====== Excerpted data ======

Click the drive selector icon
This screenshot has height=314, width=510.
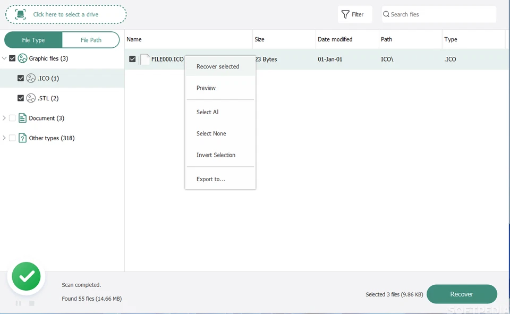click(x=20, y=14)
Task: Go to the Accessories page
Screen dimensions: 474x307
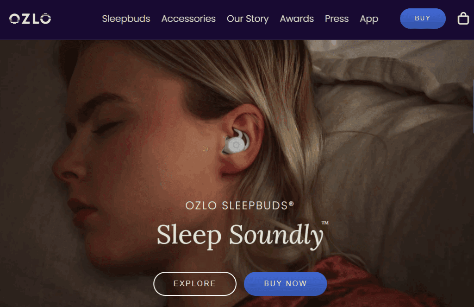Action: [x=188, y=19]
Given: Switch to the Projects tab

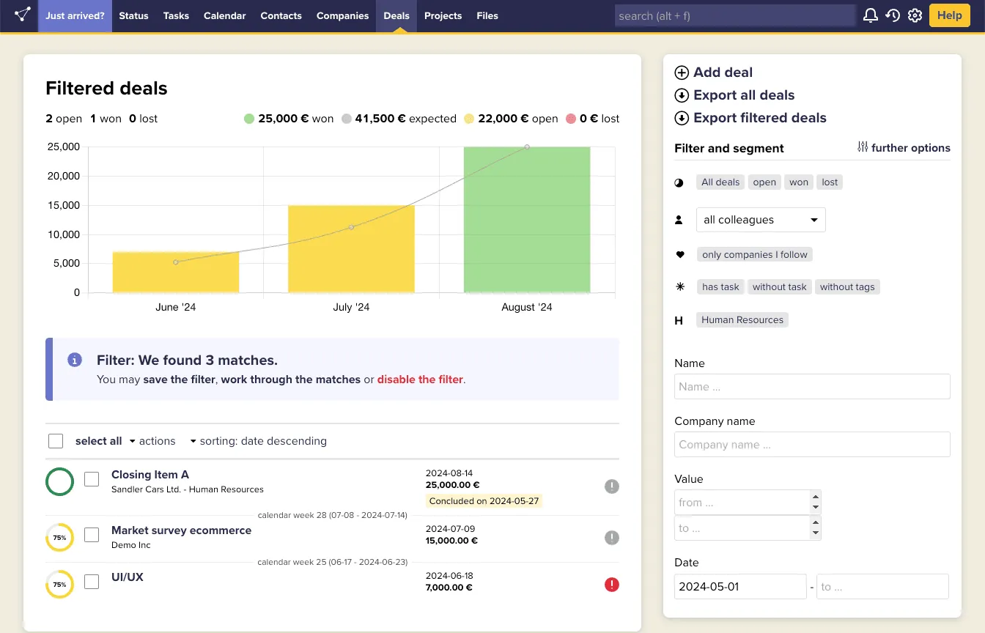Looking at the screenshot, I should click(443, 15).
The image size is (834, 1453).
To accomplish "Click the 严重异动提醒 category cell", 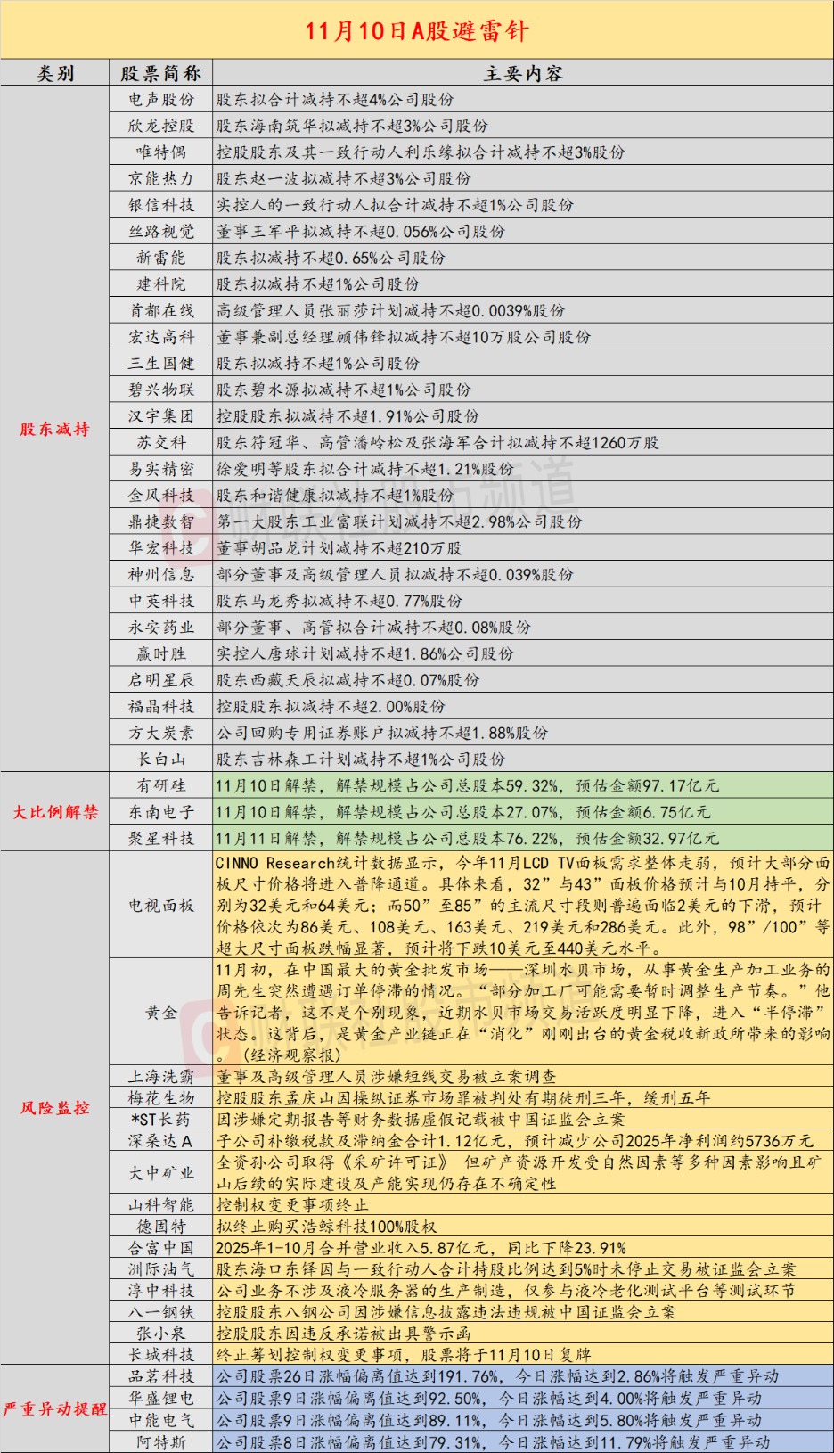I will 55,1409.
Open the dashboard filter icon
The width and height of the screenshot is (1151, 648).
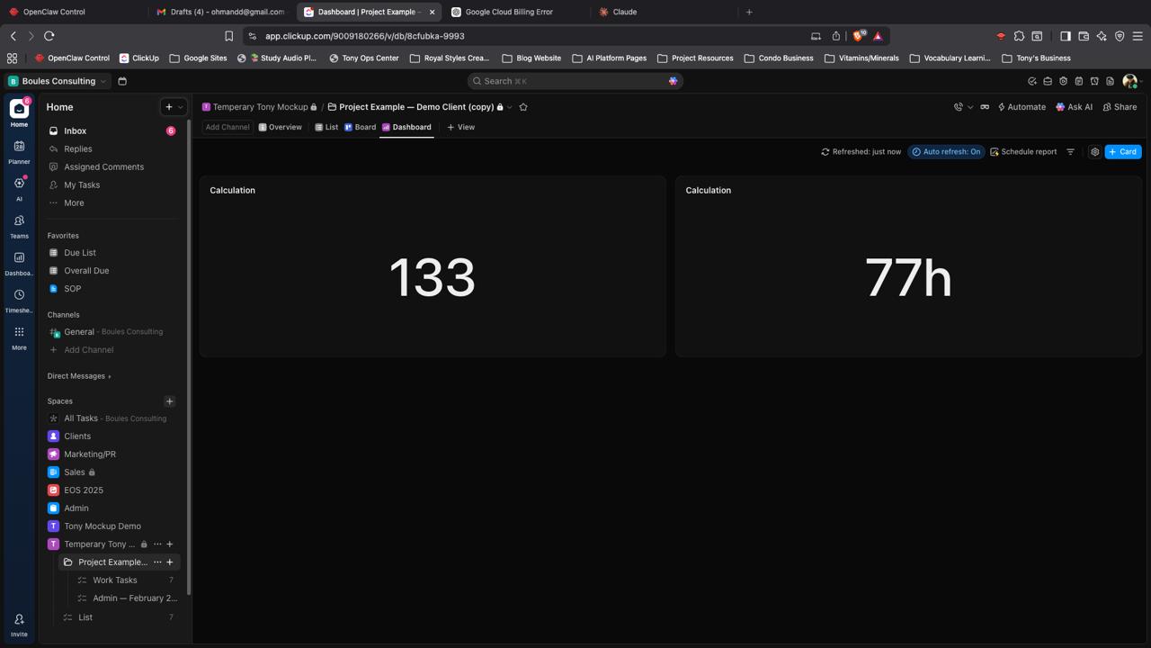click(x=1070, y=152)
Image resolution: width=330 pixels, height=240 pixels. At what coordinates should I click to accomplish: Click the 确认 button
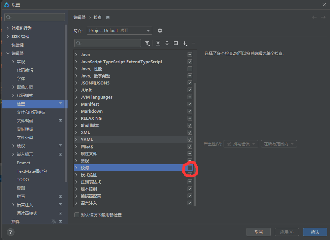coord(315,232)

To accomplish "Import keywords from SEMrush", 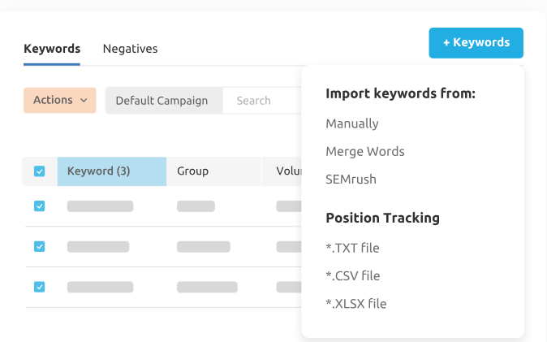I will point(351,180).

======

### Task brief
Find the lines above that contain the word "icon" and collect them.

### Solution for this exercise
Click the drive selector icon
Open the dashboard filter icon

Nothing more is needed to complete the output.